Supplied information:
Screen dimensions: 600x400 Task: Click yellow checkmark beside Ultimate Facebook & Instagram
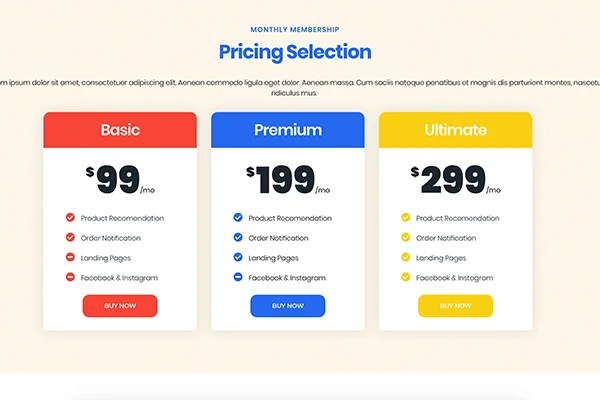406,277
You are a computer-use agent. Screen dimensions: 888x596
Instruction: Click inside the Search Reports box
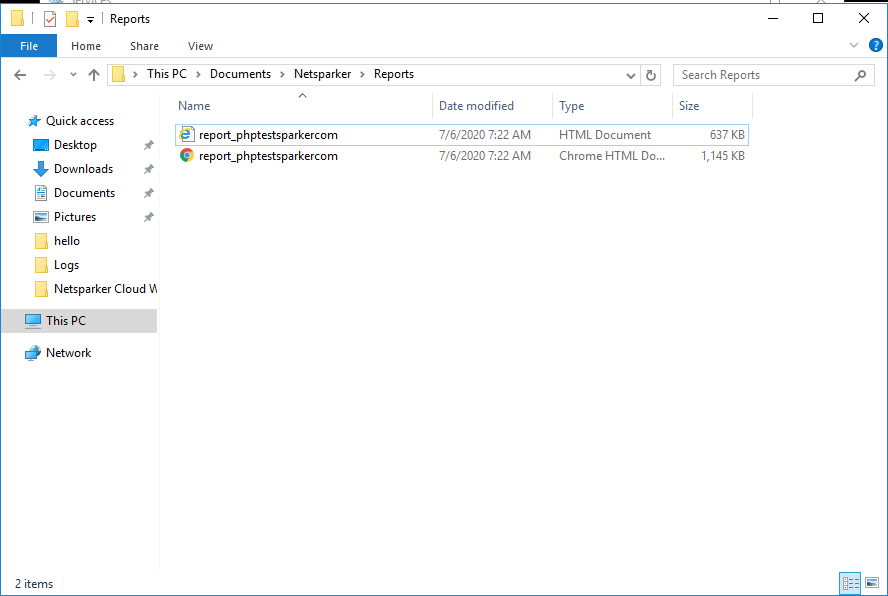[760, 74]
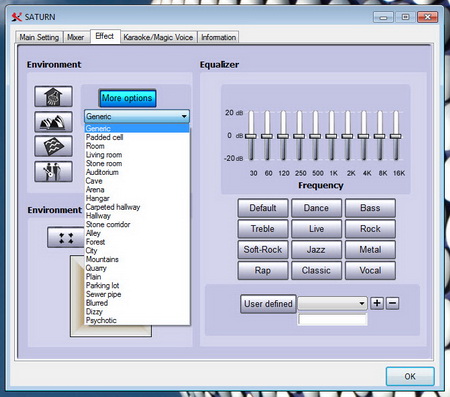Click the 1K frequency slider handle
Viewport: 450px width, 397px height.
click(331, 136)
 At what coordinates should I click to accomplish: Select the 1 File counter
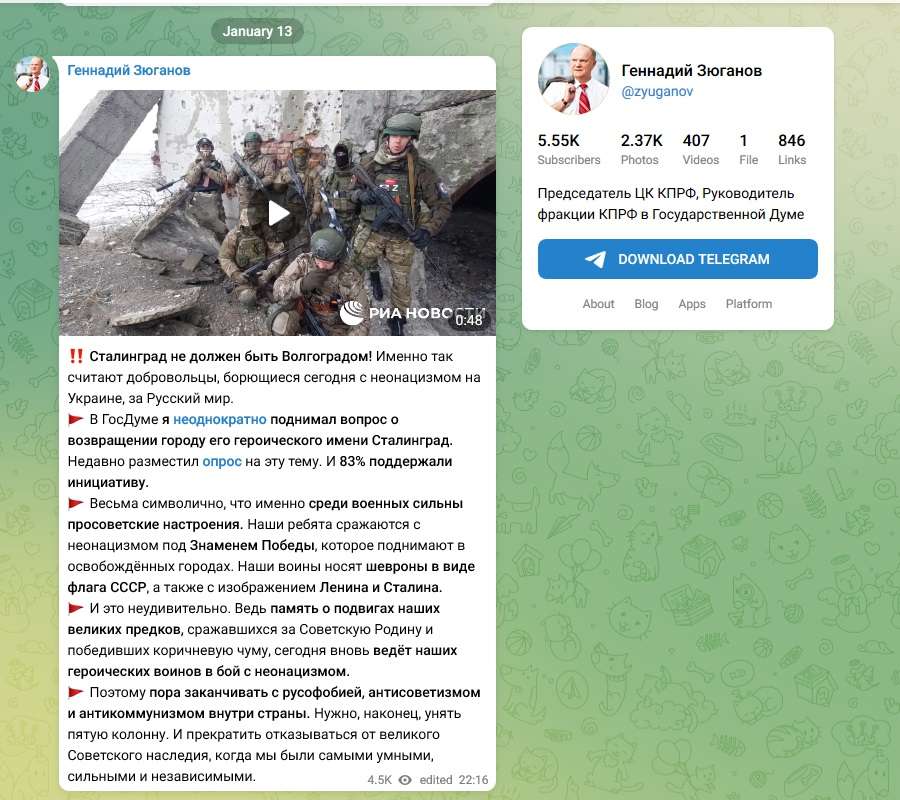748,149
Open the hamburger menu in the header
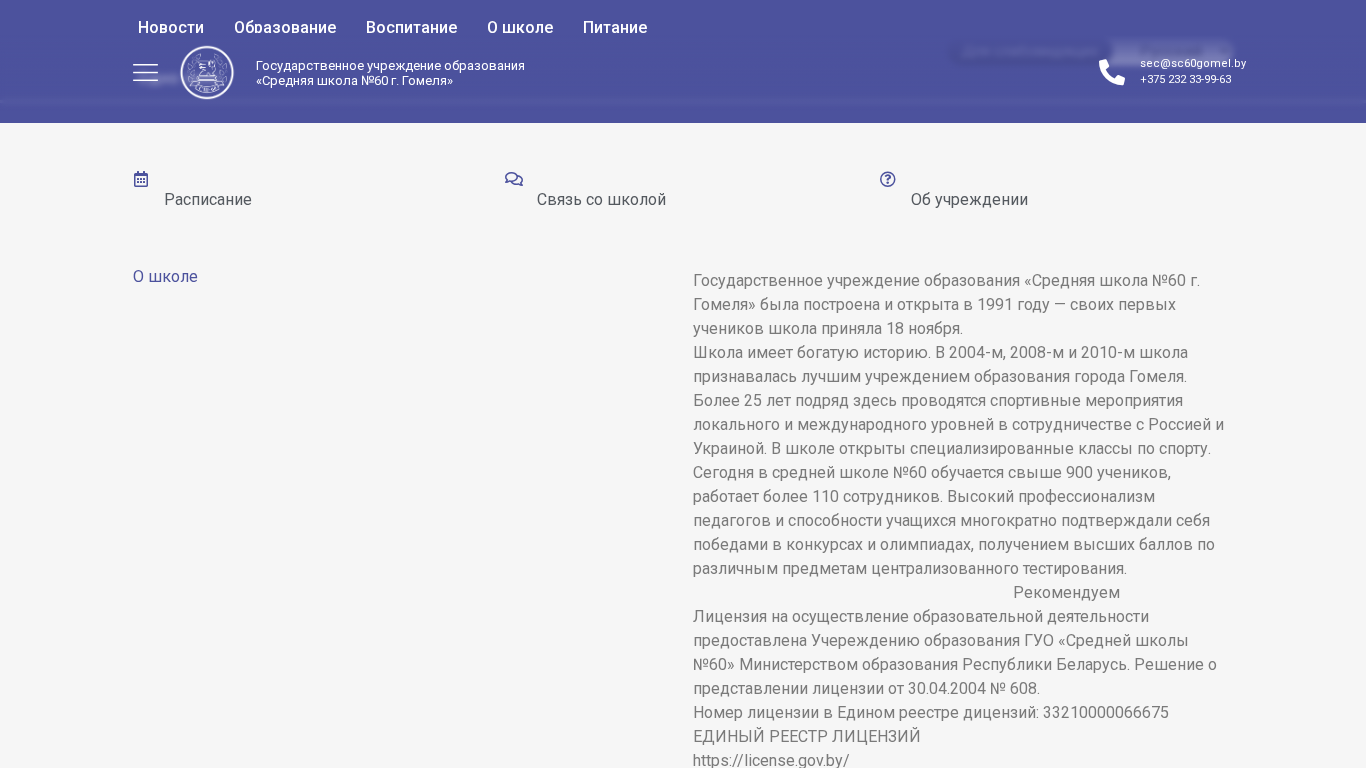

What the task asks:
Everything from the line with "At what coordinates" through the last line of the listing above is to be copied exactly, both ends included, except the pictures.

Written answer:
 At what coordinates should I click to accomplish: Select the 1 File counter
748,149
Open the hamburger menu in the header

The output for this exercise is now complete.